The foreign secretary’s comments, however, come against the backdrop of media reports that the US had offered to mainstream Pakistan in return for certain restrictions on its nuclear programme. The secretary categorically rejected a perception that “any deal” was being negotiated.
He said Pakistan was confronted with a credible threat from India, which was pursuing “dangerous, provocative and irresponsible doctrines like Cold Start Doctrine and Proactive Strategy and whose conventional military build-up was Pakistan specific”.
He described Pakistan’s nuclear arsenal as weapons of deterrence.
Mr Chaudhry said that despite all the provocation from India and the widening conventional asymmetry, Pakistan’s policy was characterised by restraint and responsibility.
He said that the discriminatory nuclear cooperation agreements being signed by NSG member countries with India and the waivers being granted to it were undermining strategic stability in South Asia.
“The international community must appreciate our legitimate and serious security concerns and adopt a comprehensive non-discriminatory and fair approach towards the region,” he emphasised.
“This myopic policy of dual standards towards South Asia, based on narrow strategic, political and commercial considerations, bodes ill for the region’s long-term peace and stability,” he said.
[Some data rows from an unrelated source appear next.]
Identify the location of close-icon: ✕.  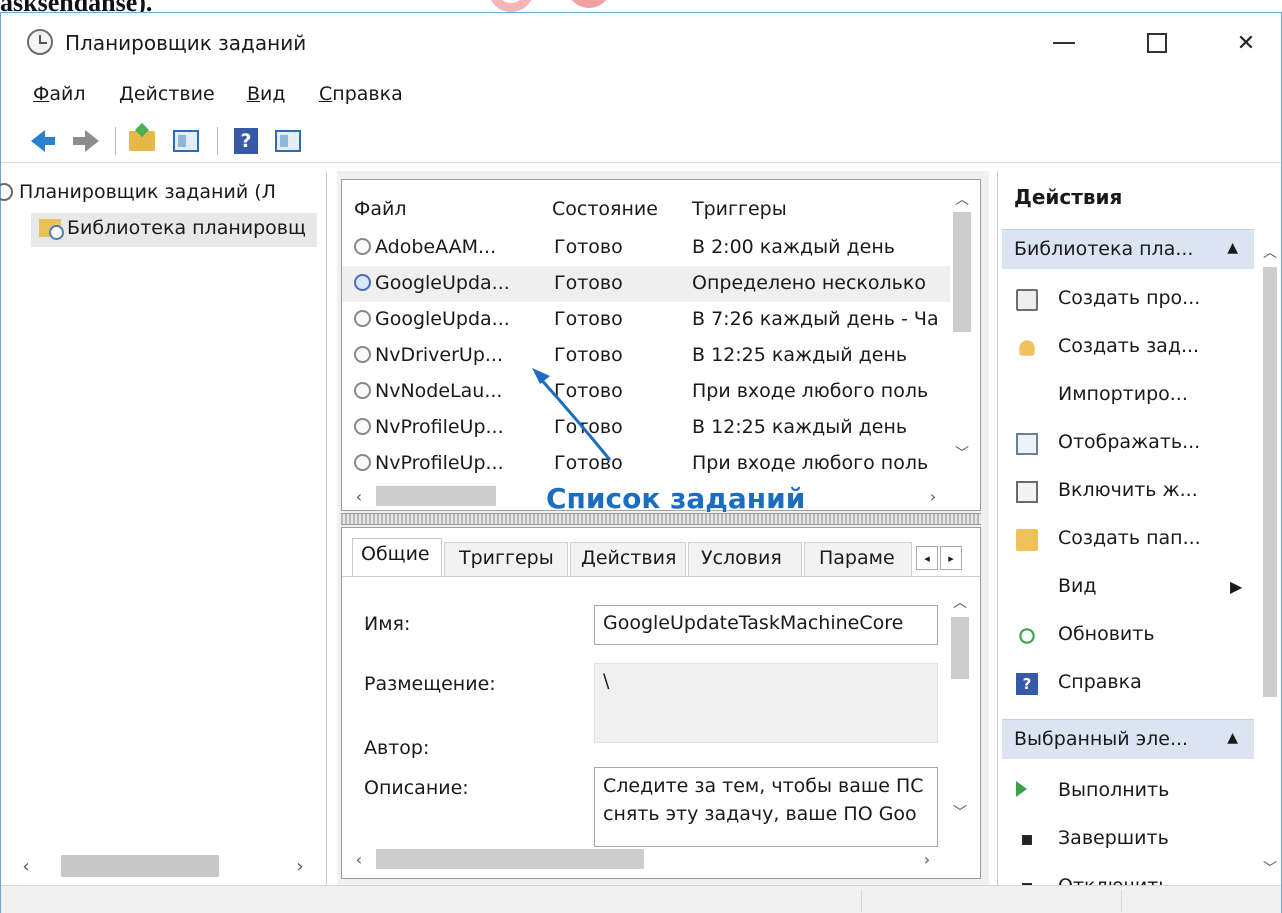
(1246, 43).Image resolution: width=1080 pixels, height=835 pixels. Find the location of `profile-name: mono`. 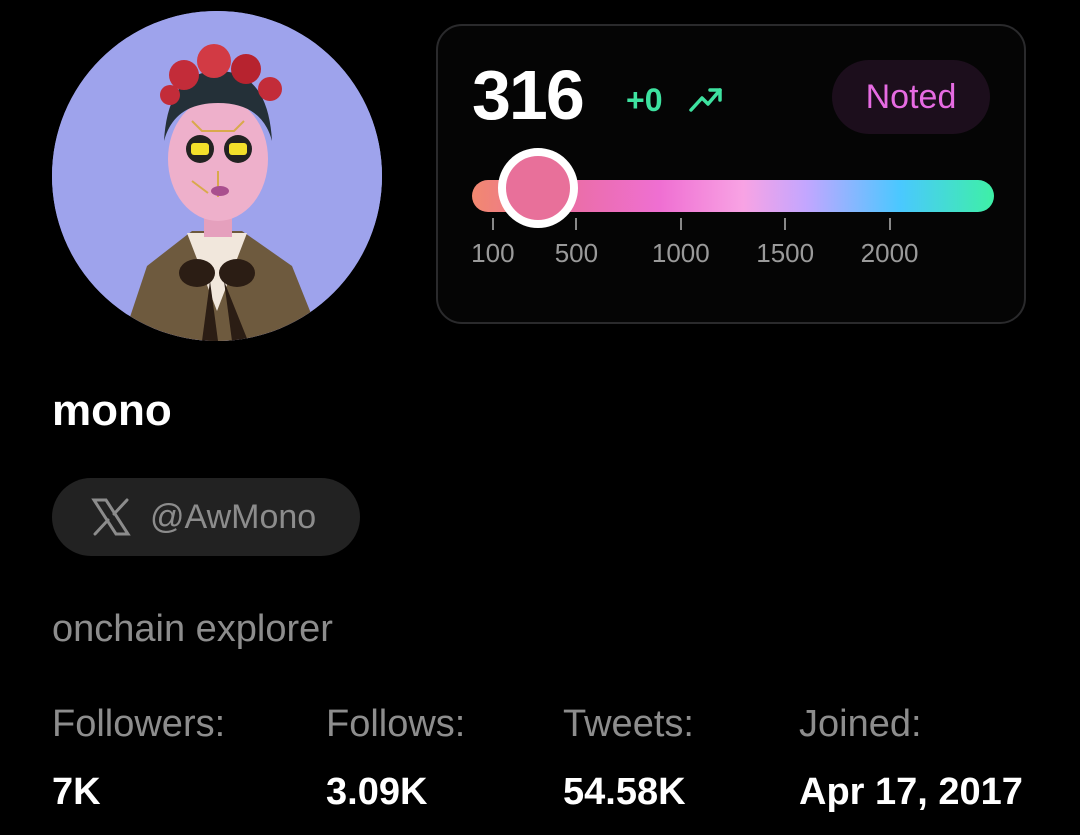

profile-name: mono is located at coordinates (112, 410).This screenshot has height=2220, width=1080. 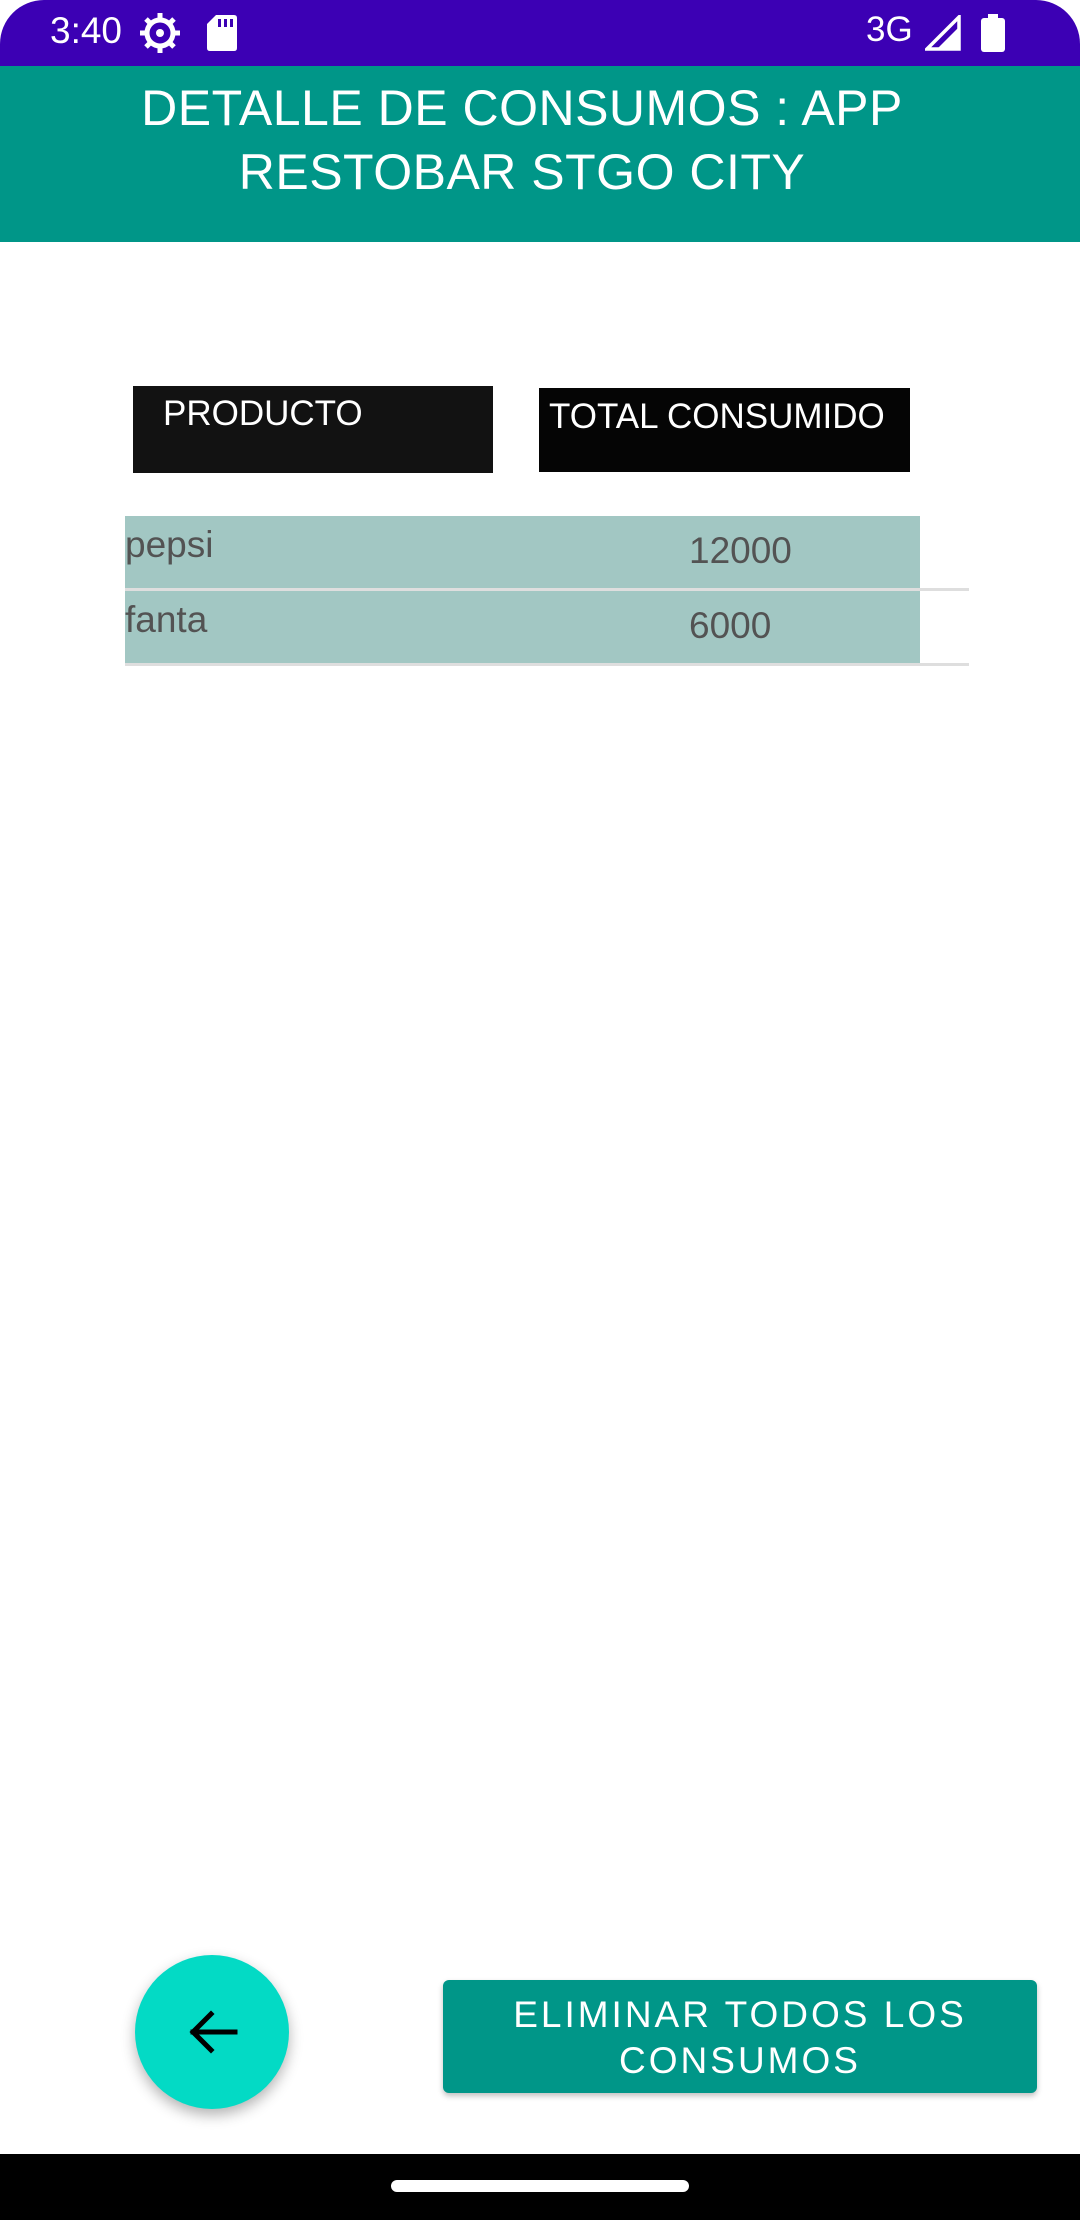 What do you see at coordinates (166, 620) in the screenshot?
I see `row-product-cell: fanta` at bounding box center [166, 620].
Responding to concerns expressed by the West about Pakistan’s Full Spectrum Deterrence doctrine, he said, it did not represent “a quantitative change” in level of deterrence; rather it was “a qualitative response” to the entire threat spectrum.
“Our conduct continues to be guided strictly by the principle of credible minimum deterrence,” he noted.
He also rejected reports about Pakistan’s nuclear programme to be the fastest growing in the world as a baseless hype.
“Such reports are aimed at diverting attention from the exponential increase in India’s fissile material stockpiles as a result of nuclear deals with a growing number of NSG countries and its destabilising consequences for the region,” he maintained.
He said that if the world was genuinely interested in peace in the region it should work towards resolving the longstanding disputes and promoting nuclear restraint.
Mr Zahir Kazmi, Director at Strategic Plans Division, urged India to restart dialogue for resolving the outstanding issues, which were behind the regional tensions.
“If India were genuinely interested in peace it should have no qualms in restarting the stalled dialogue process and resolve root causes of animus rather than indulging in cosmetics of crises management and limited wars under the shadow of nuclear weapons,” he said.
At a time when Pakistan was willing to make peace, he said India should rise beyond history, hostility and domestic politics.